The Transcriptional Co-activator ADA5 Is Required for HAC1 mRNA Processing in Vivo

Abstract

Accumulation of unfolded proteins in the endoplasmic reticulum (ER) activates signaling pathways to induce transcription of a number of genes encoding ER protein chaperones and-folding catalysts.
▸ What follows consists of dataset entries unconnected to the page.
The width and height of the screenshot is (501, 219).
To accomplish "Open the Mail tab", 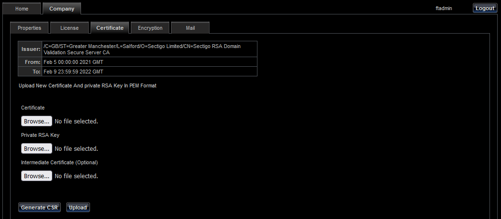I will (x=190, y=28).
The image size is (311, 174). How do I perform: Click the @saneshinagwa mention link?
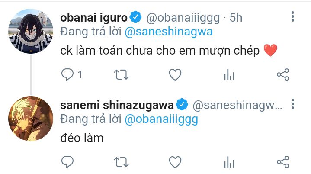click(x=169, y=32)
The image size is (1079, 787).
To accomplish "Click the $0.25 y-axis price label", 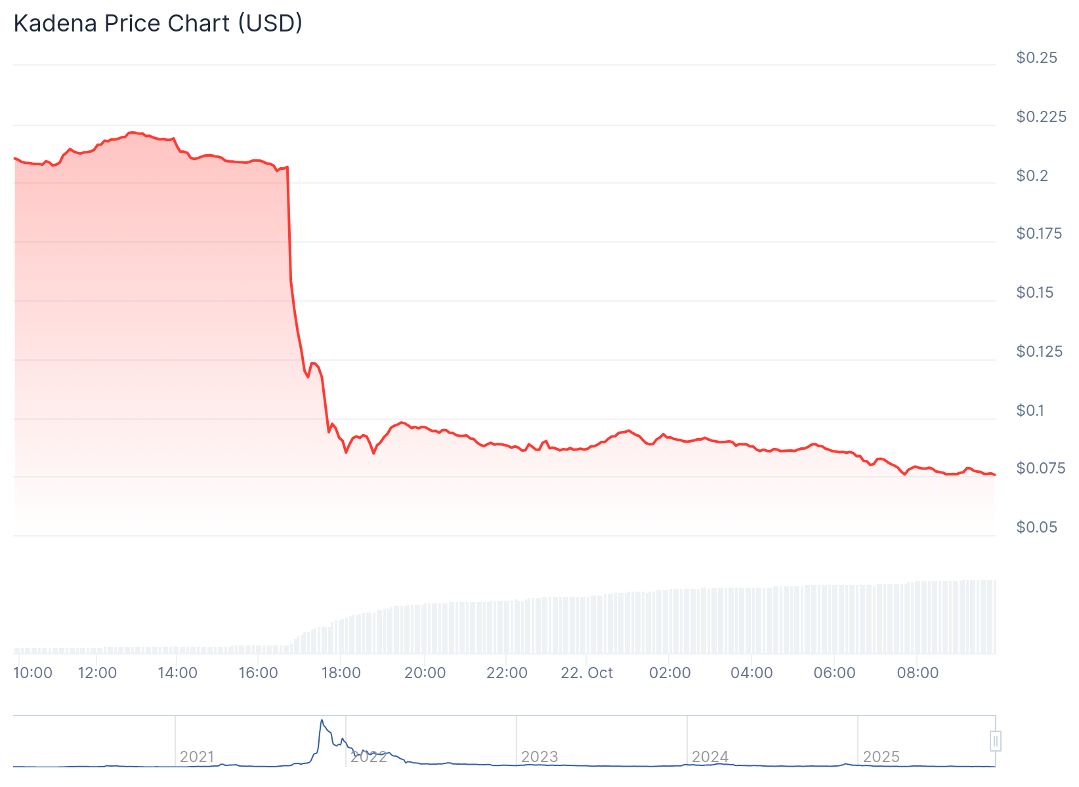I will point(1036,58).
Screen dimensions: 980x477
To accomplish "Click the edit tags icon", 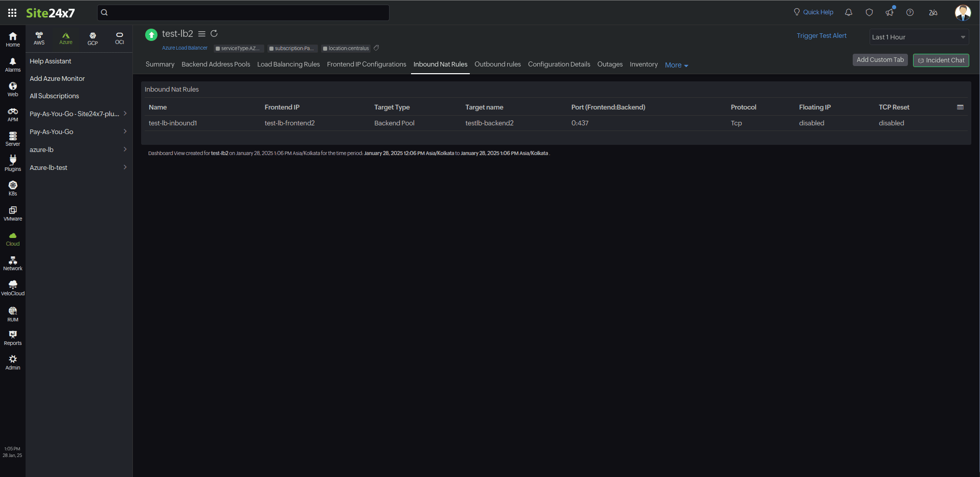I will [x=376, y=48].
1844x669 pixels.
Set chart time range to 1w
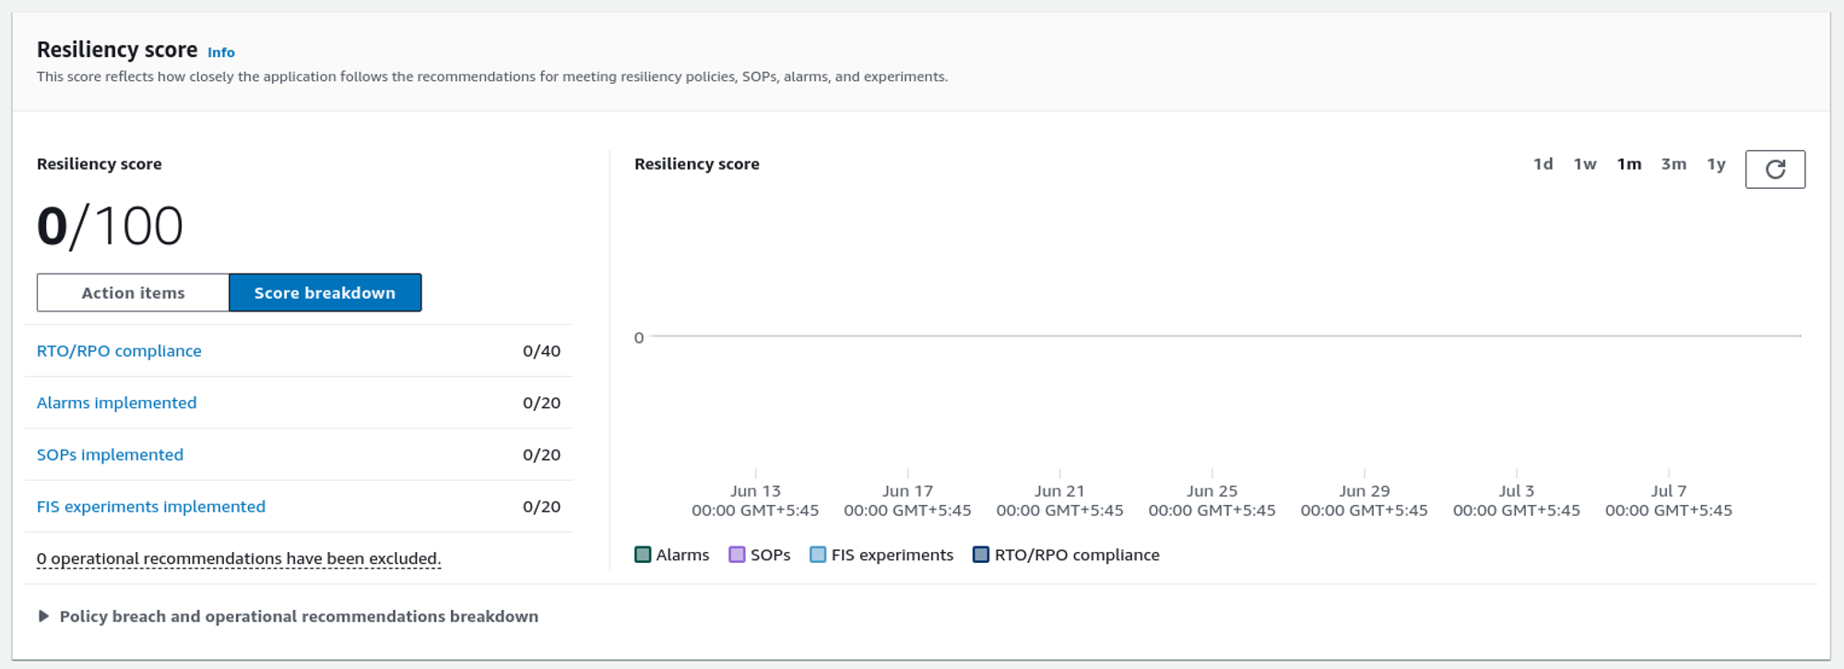point(1584,164)
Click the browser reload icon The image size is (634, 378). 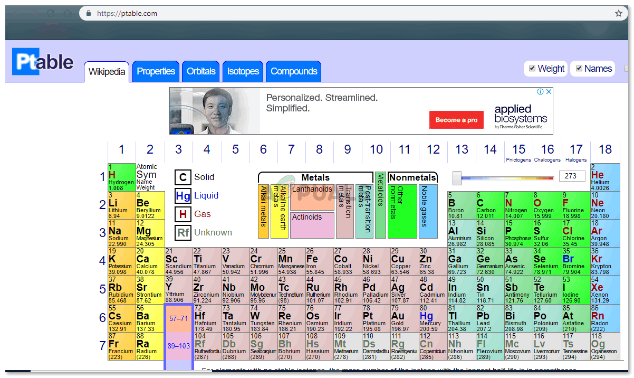coord(51,13)
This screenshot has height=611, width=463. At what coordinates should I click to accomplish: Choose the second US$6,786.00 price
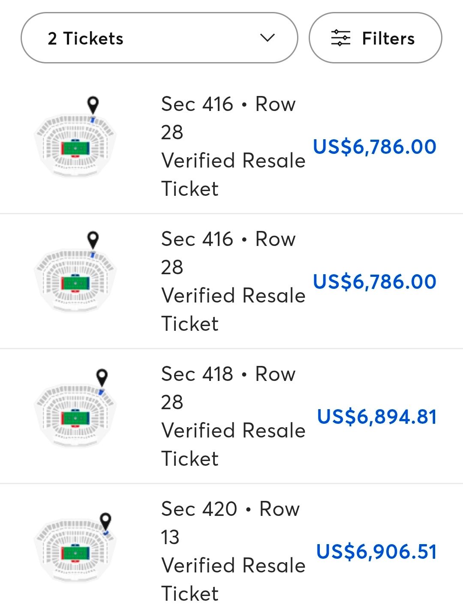click(x=374, y=282)
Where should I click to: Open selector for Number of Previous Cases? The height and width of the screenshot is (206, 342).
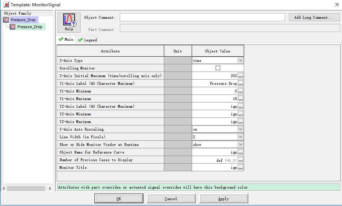pyautogui.click(x=241, y=160)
In Saccharomyces cerevisiae this transcriptional induction is mediated by an increase in the synthesis of the transcription factor Hac1p. The transmembrane receptor Ire1p/Ern1p containing a Ser/Thr protein kinase and endoribonuclease activity transmits the unfolded protein response (UPR) from the ER to the nucleus. Activation of Ire1p kinase induces its endoribonuclease activity to cleave unspliced HAC1 mRNA and generate exon fragments that are subsequently ligated by tRNA ligase (RLG1). Whereas unspliced HAC1 mRNA is poorly translated, spliced HAC1 mRNA is efficiently translated. Subunits of the yeast transcriptional co-activator complex SAGA also play a role in the UPR. Deletion of GCN5, ADA2, or ADA3 reduces, and deletion of ADA5 completely abolishes, the UPR. Although HAC1 mRNA requires only Ire1p and Rlg1p in vitro, we demonstrate that ADA5 is required for the IRE1/RLG1-dependent splicing reaction of HAC1 mRNA in vivo. In addition, Ada5p interacts with Ire1p. These results suggest that subcomponents of transcriptional co-activator complexes may be involved in RNA processing events.